La soumission féminine

Richard Martineau
25/01/2010 08h20 
La chronique de Richard Martineau - La soumission féminine
 

La domination masculine, le documentaire du réalisateur belge Patric Jean sur les relations hommes-femmes, a pris l'affiche la semaine dernière dans certaines salles du Québec.

Comme vous le savez probablement, ce film féministe (qui ferait passer Simone de Beauvoir pour Serge Gainsbourg) brosse un portrait extrêmement dur du mâle contemporain.

On y entend des masculinistes dire que le féminisme est un crime contre l'humanité, on y voit Léo Ferré affirmer que les femmes ne sont pas intelligentes; un jeune homme nous dit qu'il s'est fait allonger le pénis pour pouvoir enfin «marcher la tête haute», etc.

Bref, l'homme y est dépeint comme un grand singe qui ne pense qu'avec sa queue, un monstre qui n'a qu'une idée en tête: dominer et asservir la femme.

MLES ALPHA RECHERCHÉS

Les entrevues que le cinéaste a réalisées avec des masculinistes québécois ont beaucoup fait jaser et avec raison: ces machos nostalgiques de «la belle époque» où les femmes restaient à la maison et torchaient leurs petits disent des énormités hallucinantes (du genre: «les féministes sont des nazies, des talibanes »)...
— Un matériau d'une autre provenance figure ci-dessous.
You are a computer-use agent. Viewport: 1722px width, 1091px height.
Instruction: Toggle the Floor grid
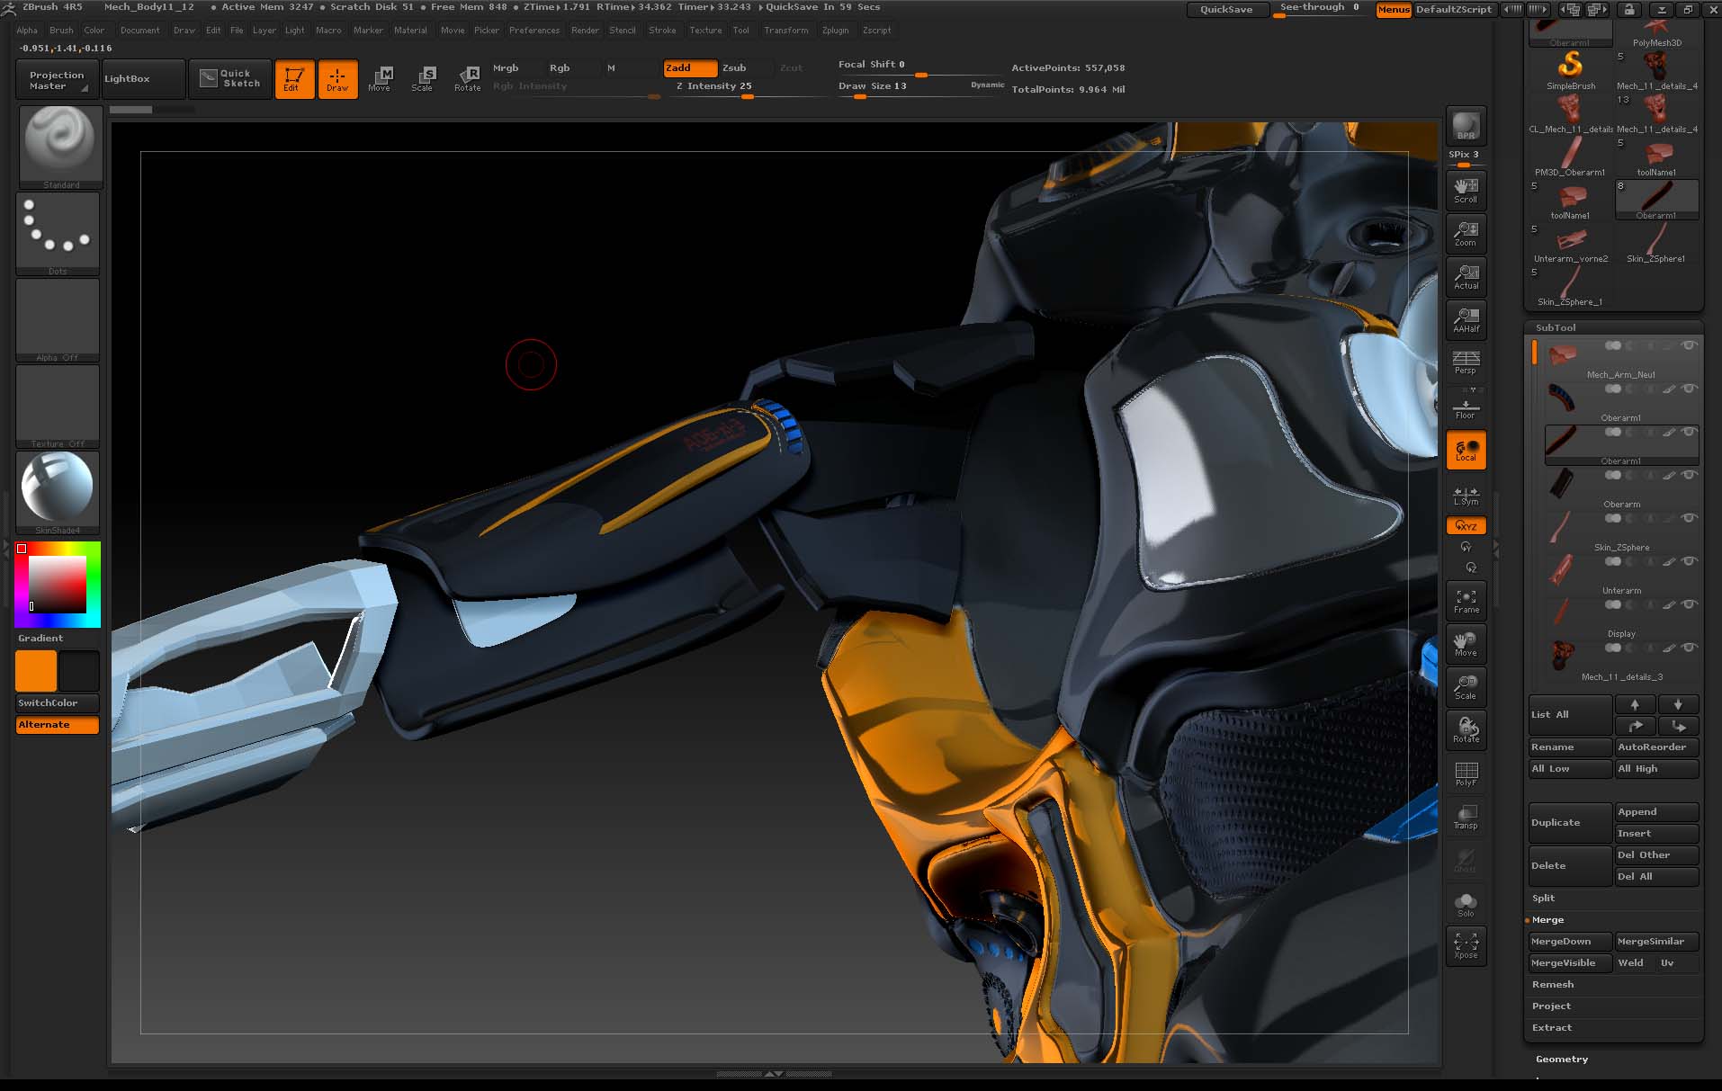[1466, 407]
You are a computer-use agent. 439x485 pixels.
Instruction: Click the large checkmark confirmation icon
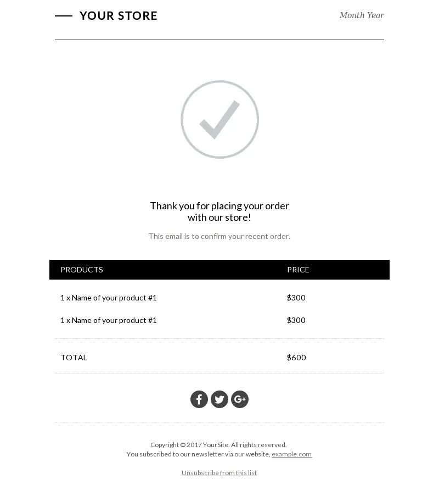tap(220, 119)
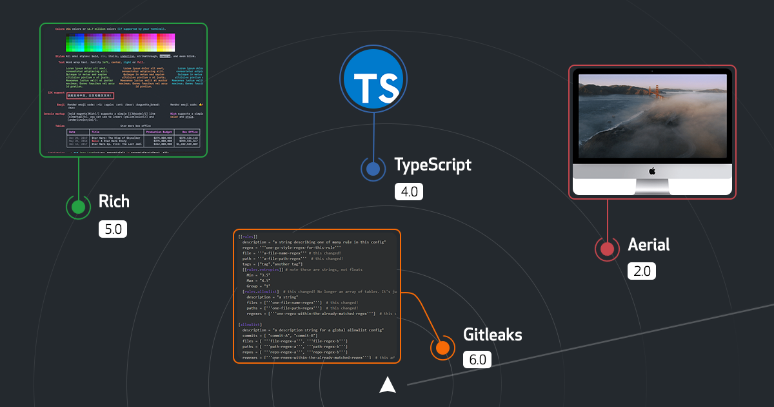Image resolution: width=774 pixels, height=407 pixels.
Task: Select the TypeScript label
Action: [433, 165]
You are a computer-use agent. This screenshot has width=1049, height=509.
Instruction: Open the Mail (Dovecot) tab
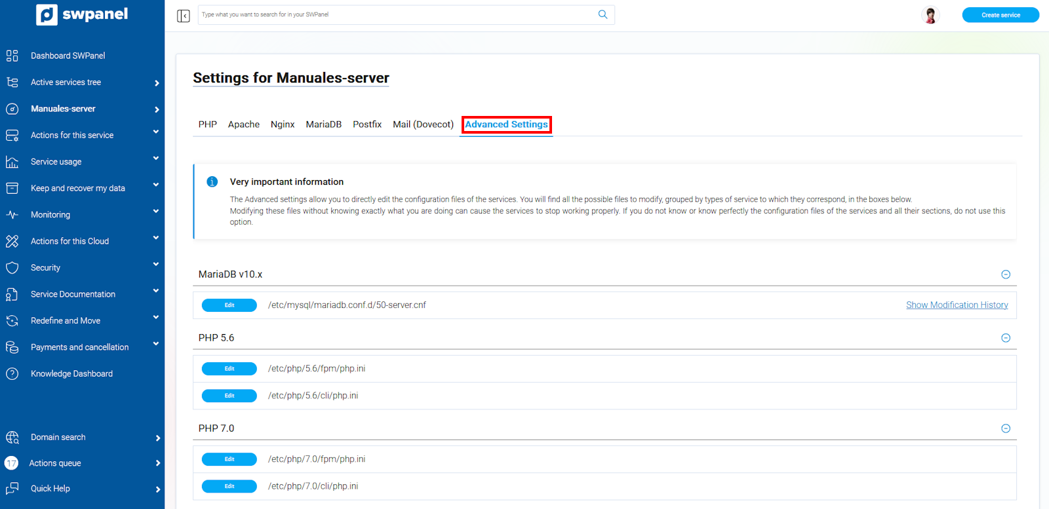423,124
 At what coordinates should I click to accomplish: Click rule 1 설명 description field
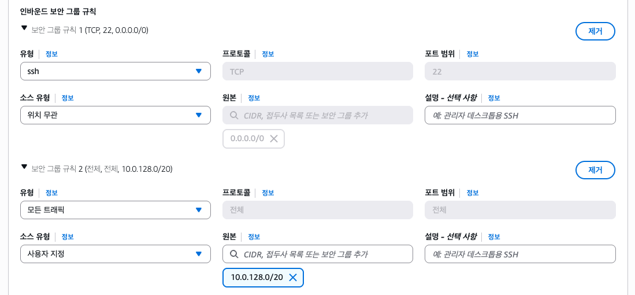point(520,115)
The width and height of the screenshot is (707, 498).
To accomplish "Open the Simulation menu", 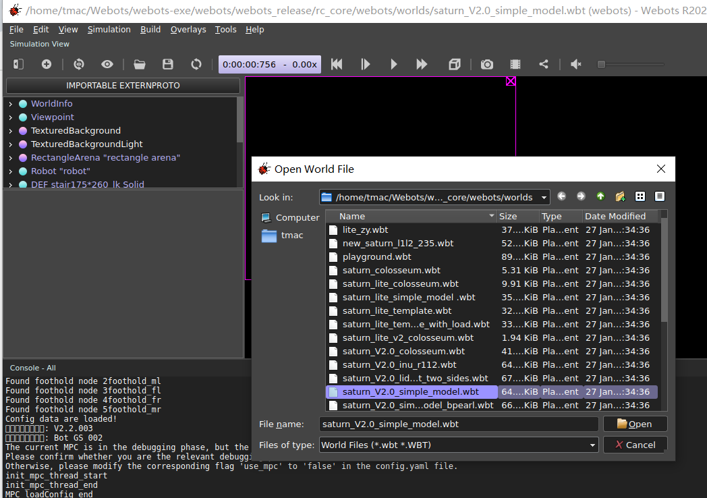I will coord(109,29).
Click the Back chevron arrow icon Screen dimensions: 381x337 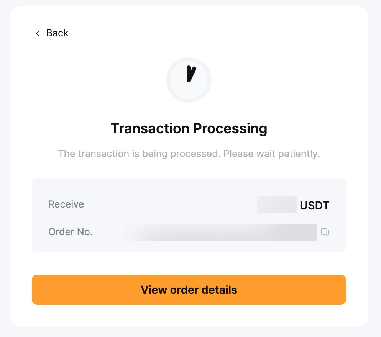coord(38,33)
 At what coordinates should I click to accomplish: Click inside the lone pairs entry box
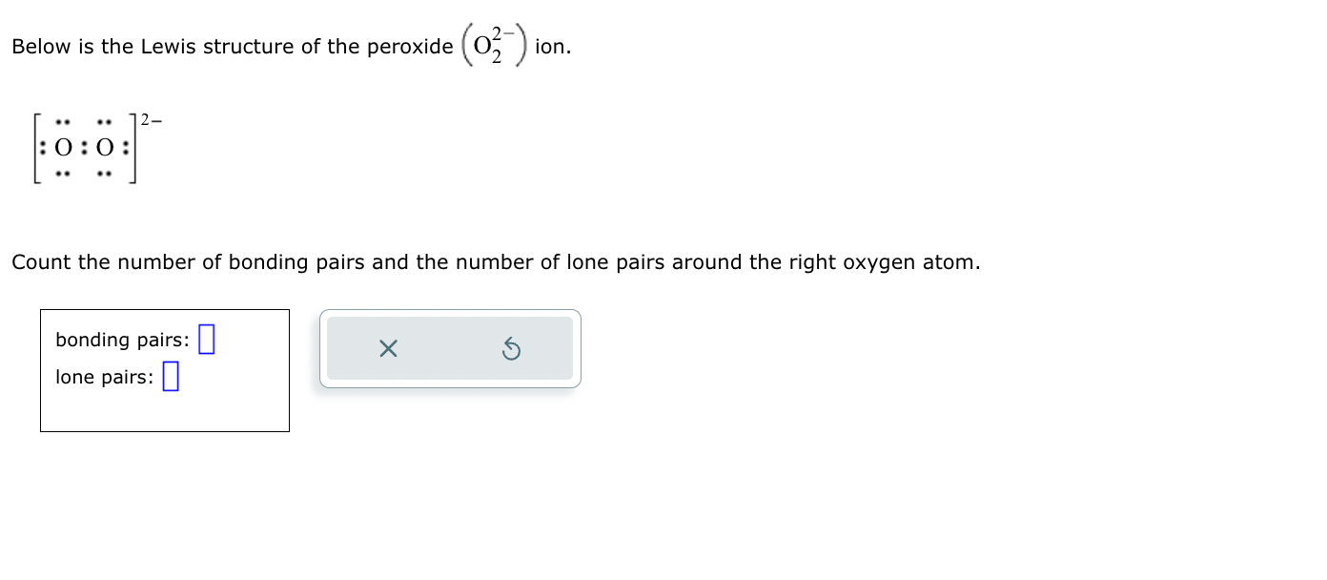point(172,376)
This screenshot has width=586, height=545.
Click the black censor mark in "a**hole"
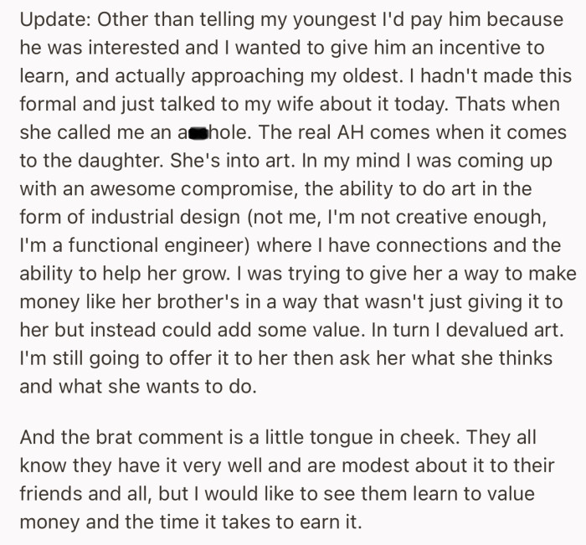[198, 133]
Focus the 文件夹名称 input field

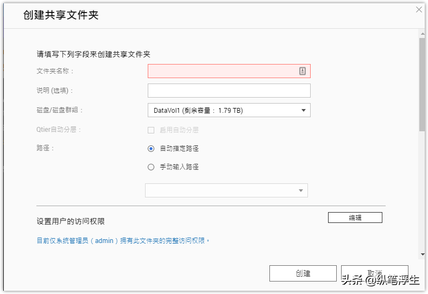pos(229,71)
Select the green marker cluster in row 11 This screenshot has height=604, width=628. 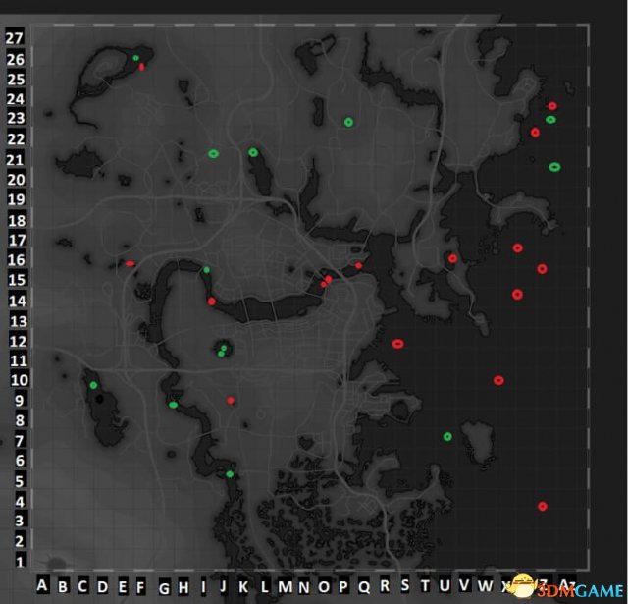pyautogui.click(x=222, y=351)
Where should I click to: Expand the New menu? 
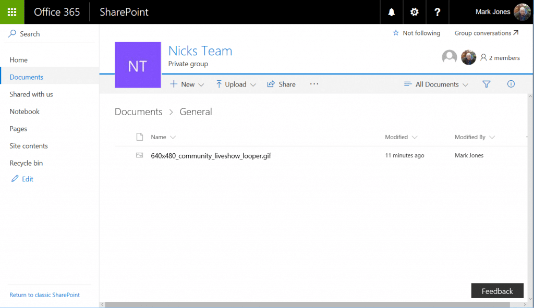[186, 84]
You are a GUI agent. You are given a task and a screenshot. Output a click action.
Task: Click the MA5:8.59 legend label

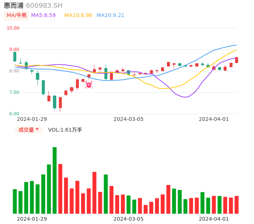point(43,16)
Mais ce qui m'a particulièrement marqué, ce sont les déclarations des filles.

Patric Jean profite d'une séance de speed dating pour demander à des femmes quels types d'hommes elles recherchent.

«Des hommes ambitieux, répondentelles, protecteurs, dominants, riches...»

Pas des hommes aimants, gentils, courtois, non: des mâles alpha, qui roulent les mécaniques et qui ont un portefeuille gros comme ça.

LA LOI DU MARCHÉ

Remarquez, ce n'est pas la révélation du siècle.

Tous les hommes savent que les femmes recherchent des mâles protecteurs, c'est un secret de polichinelle vieux de plusieurs milliers d'années, il suffit de voir le nombre de belles filles qui sortent avec des monstres bourrés de fric pour se rendre compte qu'il n'y a rien comme le pouvoir pour faire craquer les femmes.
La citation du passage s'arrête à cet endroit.